Without being able to tax to his heart’s content, the king’s
other financial weapon was to devalue his country’s currency
and recall all gold and silver coinage, melt it down, then
reissue it in a lighter weight or with base metals mixed in,
pumping up the royal treasury with the extra. Because the
currency was backed more by the citizens’ confidence in the
stability of their country than with anything else, many people
never even noticed, and the king got his way in the end.
But sometimes people did notice, and sometimes they weren’t
all that confident of the stability of their country, say, if a
powerful enemy was threatening to invade. When that happened,
often merchants refused to accept the devalued coinage in
trade, demanding real gold or silver instead and rendering the
king’s currency valueless. Such undermining of the currency
could lead to a rapid collapse of the king’s government.
In the eighteenth and nineteenth centuries, the increasingly
republican governments of the western world began basing their
currencies, not on confidence in the government, but on gold.
This prevented their rulers from devaluing the currency, but it
had its own problems.
The gold standard lead to a cycle of boom and bust. A
financially strong nation would import the goods its citizens
wanted, leading to an outflow of capital until the money
supplies shrank too far, in turn leading to higher interest
rates and lower prices because nobody had enough money to buy
anything. Then other countries would see the low prices and
start importing the first nation’s goods, leading to an outflow
of production but an inflow of money, pushing down interest
rates and raising the standard of living again.

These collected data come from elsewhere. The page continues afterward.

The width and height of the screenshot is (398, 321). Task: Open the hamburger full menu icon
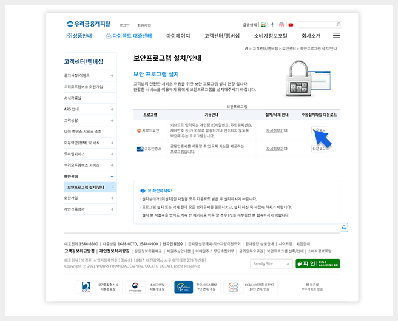336,36
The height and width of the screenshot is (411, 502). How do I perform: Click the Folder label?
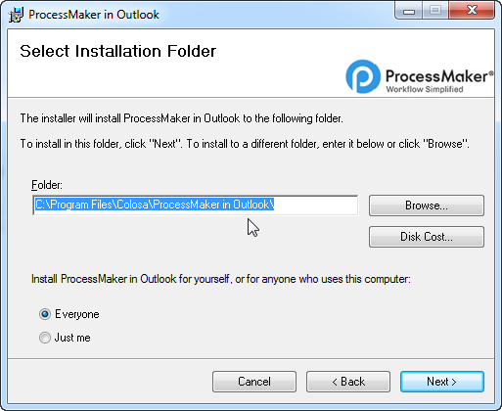pos(47,185)
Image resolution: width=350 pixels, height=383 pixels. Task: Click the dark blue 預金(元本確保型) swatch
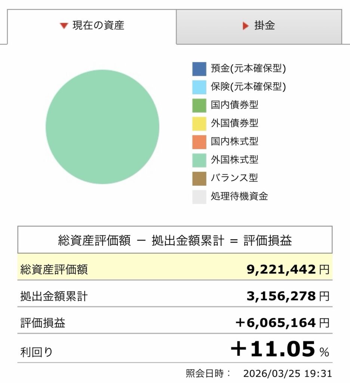click(199, 69)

This boom-bust pattern continued in many western countries
until World War I interfered with trade and stopped the flow of
money across borders. The pattern resumed after the war and
throughout the Roaring Twenties, until the 1929 stock market
crash devalued the U.S. dollar and caused a worldwide
depression. It was only relieved in the U.S. by the economic
boom of World War II, when the production of war materials and
the drafting of men into the military forces cured the problems
of unemployment and high prices.
But although the Second World War eased economic ills in the
U.S., it caused them in other countries, which had to purchase
the war materials they couldn’t manufacture themselves. This
led to an agreement known as the Bretton Woods Accord, signed
in New Hampshire in 1944 and designed to create a stable
post-war economy where the nations of the world could recover
financially.
The Bretton Woods Accord “pegged” the value of the major
world currencies to the U.S. dollar, making it the benchmark
that measured all other currencies. It also pegged the U.S.

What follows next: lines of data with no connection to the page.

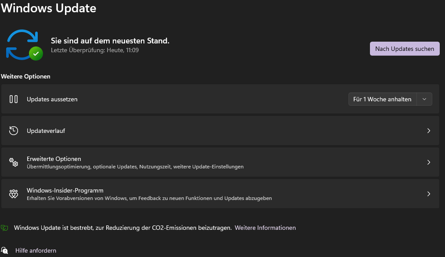
Task: Expand Updateverlauf via its chevron arrow
Action: tap(429, 131)
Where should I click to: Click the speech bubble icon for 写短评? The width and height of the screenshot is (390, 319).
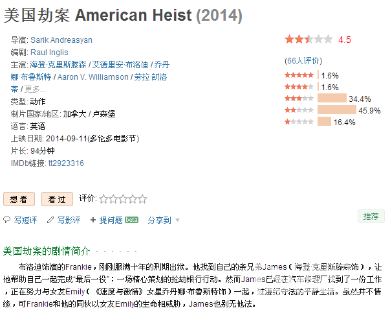6,220
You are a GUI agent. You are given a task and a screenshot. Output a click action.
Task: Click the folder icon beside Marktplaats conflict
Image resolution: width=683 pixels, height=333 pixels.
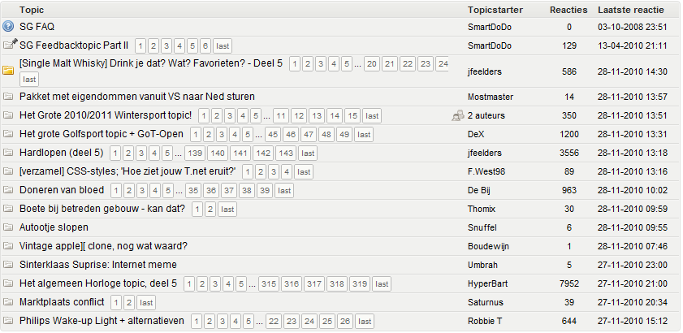9,302
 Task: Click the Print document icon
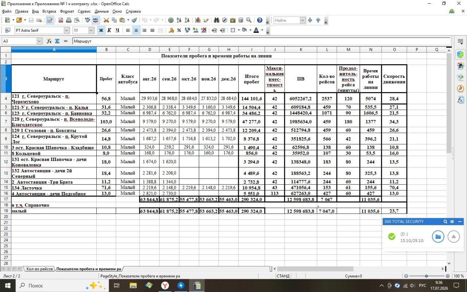(69, 20)
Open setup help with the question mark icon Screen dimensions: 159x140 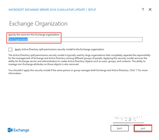[143, 9]
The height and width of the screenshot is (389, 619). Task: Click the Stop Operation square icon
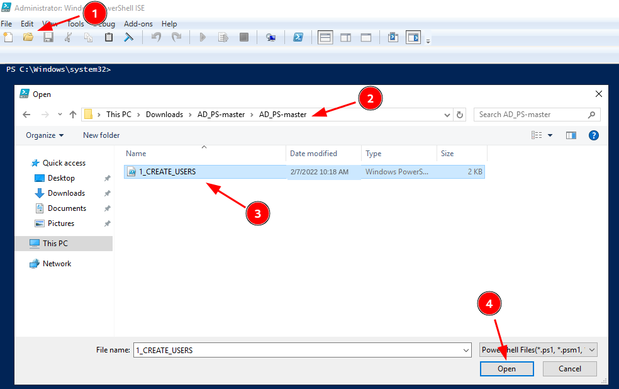[244, 38]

dollar to the price of gold at $35 per ounce, and it created
the International Monetary Fund (IMF), a confederation of 185
nations around the world, dedicated to fostering economic
stability and high employment.
For decades, the Bretton Woods Accord worked well. But in
the early 1970s, international trade grew to such an extent
that currency rates could no longer be contained. Finally, in
1973, President Richard Nixon allowed the U.S. dollar to be
taken off the gold standard, and the complex arrangement of
currency values was abandoned.
The major currencies of the world have come full circle:
just like in the old days of kings, the currencies are
controlled by the market forces of supply and demand, without
being pegged to any other currency or to any precious metal.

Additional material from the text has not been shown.